SoC 2008/x264 Improve Fast Inter Refinement and Adaptive Quantization
This project is part of Google Summer of Code 2008.
|
Abstract
The goal of this project is to improve heuristics and decision-making for inter refinement in order to improve efficiency given average encoding settings. This will involve various early termination heuristics along with methods of deciding which partition modes need to be searched while performing minimal actual searching on them. I also plan to experiment with different methods that can be used to improve psycho-visual optimizations for mode decisions and quantization. This will include improving variance adaptive quantization by experimenting with different methods which could be used to weight the variance in order to select a more optimized quantizer.
Goals
Goals:
- Improve inter prediction algorithms through the addition of early termination heuristics
- Analyze the costs of using the different reference frames and partition modes.
- Uses these results to create rules for early termination in order to avoid exhaustive searches.
- Explore the usage of texture and shape in inter prediction
- Implement curvature/first derivative algorithms (edge detection).
- Compare edge count with the costs associated with the reference frames and partition modes.
- Explore other metrics of texture/shape and their usefulness in this situation.
- Implement early termination heuristics that depend on these texture and shape metrics.
- Improve psycho-visual optimizations for mode decisions and quantization
- Explore methods for SSIM-QNS optimization.
- Adaptive dead zone / lambda.
- Make improvements upon the Adaptive Quantization algorithms to achieve higher visual quality.
- Investigate the usage of NSSE and noise shaping techniques.
- Explore the usage of curvature as a means of weighting the variance in order to achieve a more optimized quantizer.
- Determine the most effective metric or combination of metrics.
Weekly Progress
Week 4
Due to university commitments this was my first real week working on the project. I have primarily spent this week getting more familiar with the x264 code. To help familiarize myself with the code I have implemented a fast inter mode search algorithm which was inspired from an IEEE conference paper.
Here is the pseudo code for the search method. The patch can be found here
analyse_mode_16x16() threshold1 = 48 * pow(1.12246,qp) threshold2 = threshold1 + lambda2*192 if ( cost_16x16 < threshold1 ) { done } else if ( cost_16x16 < threshold2 ) { analyse_mode_16x8() analyse_mode_8x16() } else { analyse_mode_8x8() if ( cost_8x8 < cost_16x16 ) { if( frame_type == B_FRAME ) done else analyse_mode_sub8x8() } else { analyse_mode_16x8() analyse_mode_8x16() } }
I am currently running many tests comparing the current algorithm with the proposed algorithm to see where it can be improved. Overall I am conducting 36 tests which are being driven with this bash script. The script compares the results of a patched x264 and an unmodified x264 on two different sources with 3 different bitrates (1500,1000,500), 3 different numbers of reference frames (8,4,1), as well as with and without mixed-refs. Results will be posted shortly!
Week 5
The tests have finished and below is a graph comparing the execution time and bitrate between the two algorithms. As you can see, the proposed algorithm does not provide any bitrate improvement over the original algorithm. This with the combined with a quality improvement analysis (the second graph) which shows a maximum quality decrease of 3.5% further proves that this method is not a viable method for making inter mode decisions.

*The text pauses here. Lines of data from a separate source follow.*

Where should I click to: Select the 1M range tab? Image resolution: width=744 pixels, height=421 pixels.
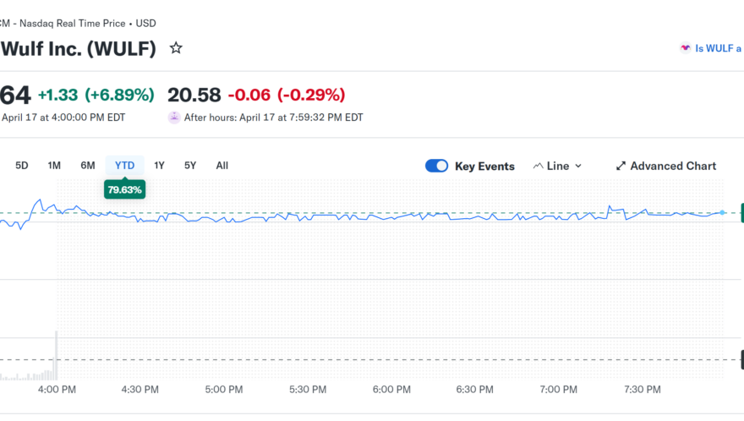click(x=54, y=166)
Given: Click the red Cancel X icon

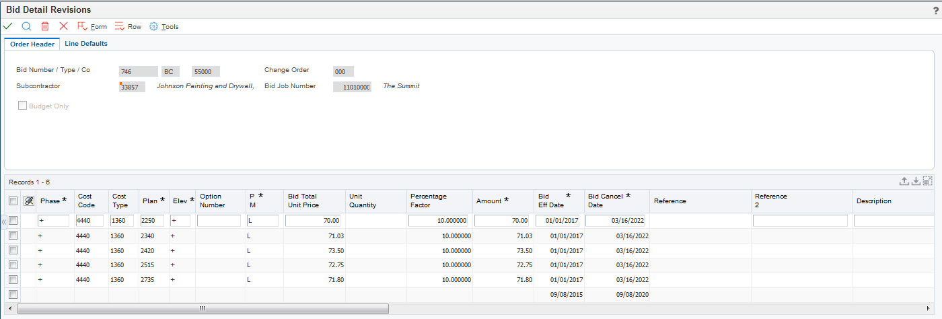Looking at the screenshot, I should tap(63, 26).
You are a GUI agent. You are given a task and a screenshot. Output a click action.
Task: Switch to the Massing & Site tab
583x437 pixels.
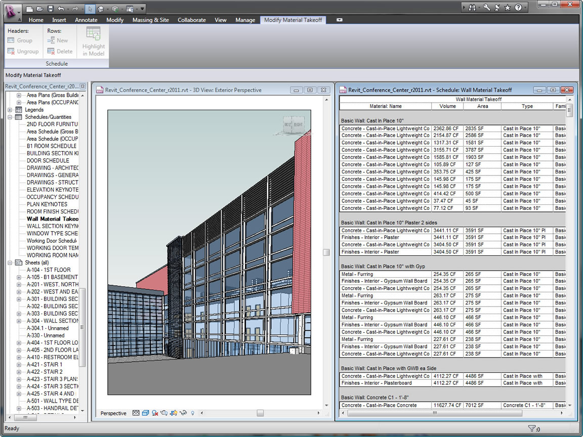coord(150,20)
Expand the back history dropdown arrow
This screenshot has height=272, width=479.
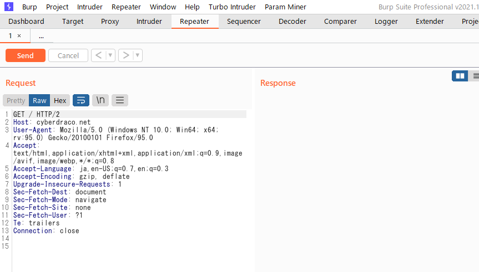tap(110, 55)
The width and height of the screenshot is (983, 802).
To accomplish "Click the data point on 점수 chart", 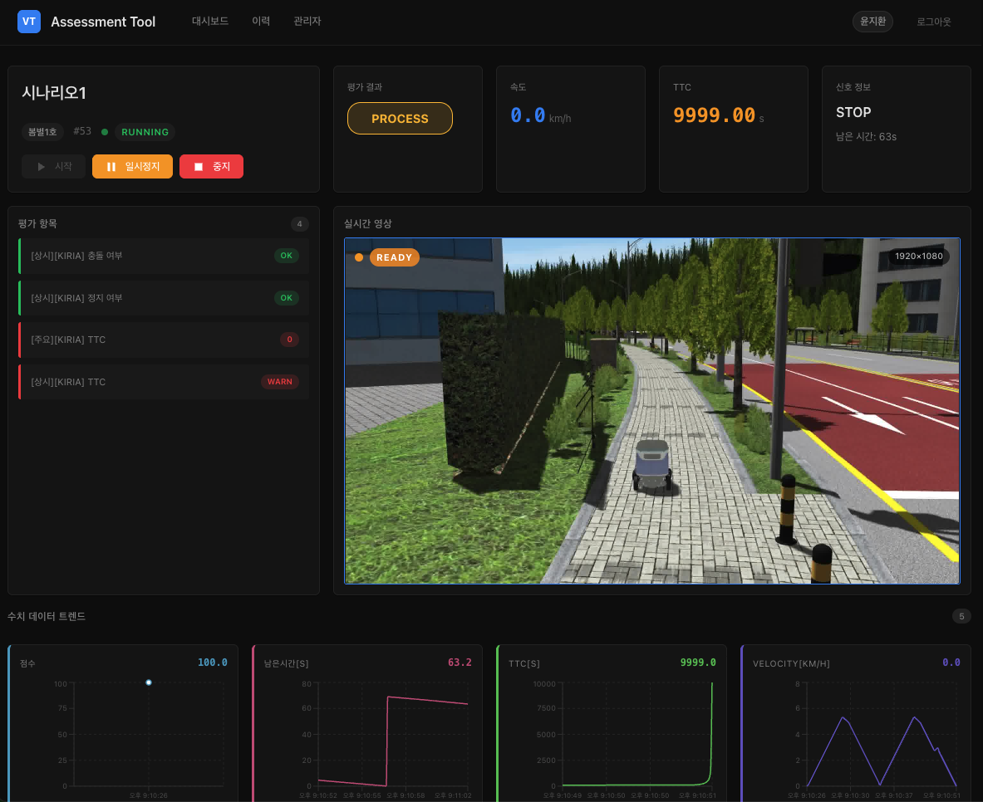I will pos(149,682).
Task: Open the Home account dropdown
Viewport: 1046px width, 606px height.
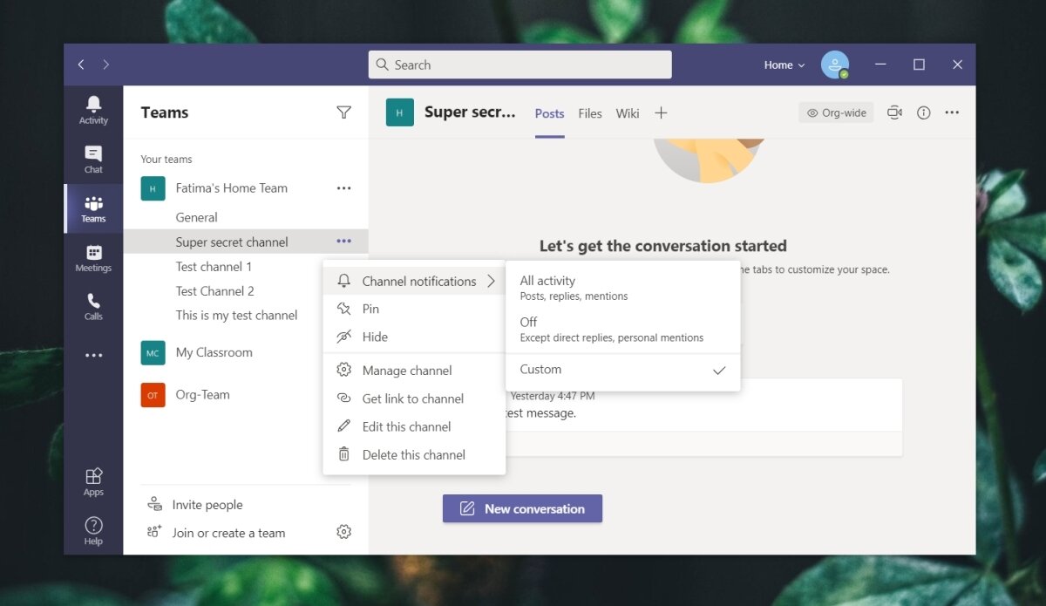Action: 782,64
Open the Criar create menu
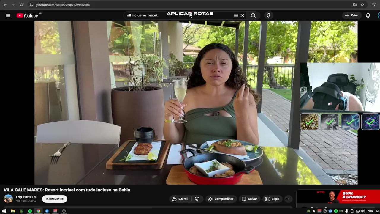The image size is (380, 214). [x=352, y=15]
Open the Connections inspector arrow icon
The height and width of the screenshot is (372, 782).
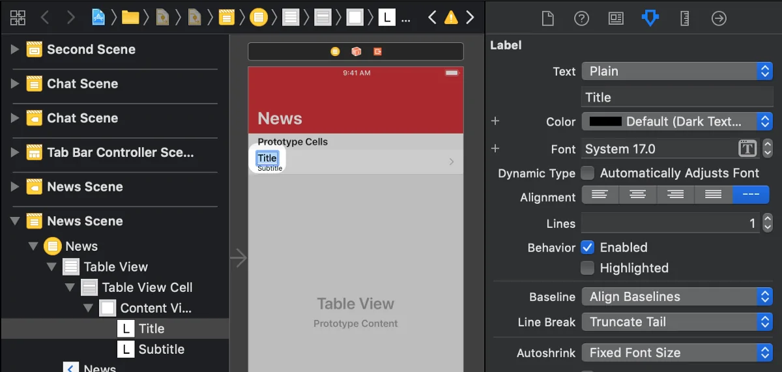click(719, 18)
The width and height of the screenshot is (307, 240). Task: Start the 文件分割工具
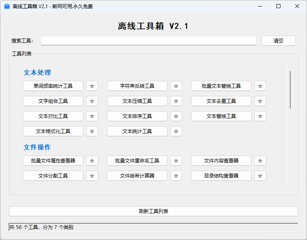pyautogui.click(x=53, y=176)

Although this method does decrease the overall execution time, the effective bitrate increase and quality loss do not justify the savings in time.
Next I attempted to come up with a method for speeding up the ref search in x264_mb_analyse_inter_p8x8_mixed_ref. After looking at some of the reference costs I came up with a very simple method for skipping searches: if the cost of the current ref is greater than the previous ref two times in a row then stop searching.
To compute the effectiveness of this method I first compute the percentage of compression improvement gained by using mixedrefs Y% = 100 * (1 - sum satd for best ref / sum satd for ref 0). Then the time saved using the proposed method T% = 100 * (1 - # of ref searches / max refs) and the compression cost C% = 100 * (sum of satd for selected refs / sum of satd for best ref - 1).
For the LosslessTouhou source I have found Y% = 6.6, T% = 74%, and C% = .4.
Upon further analysis I found that it is somewhat likely that the best ref is two away from the selected ref. When tested I found T% = 73 and C% = .1
Schedule
All finals will be finished June 10th and starting June 11th I will be working full time. I will be camping sometime in late June for 1.5 days and possibly once more later in the summer. Other than that I do not plan to take any more vacation.
School starts back up ~28th of September so if all goes as planned my project will be completed by then :]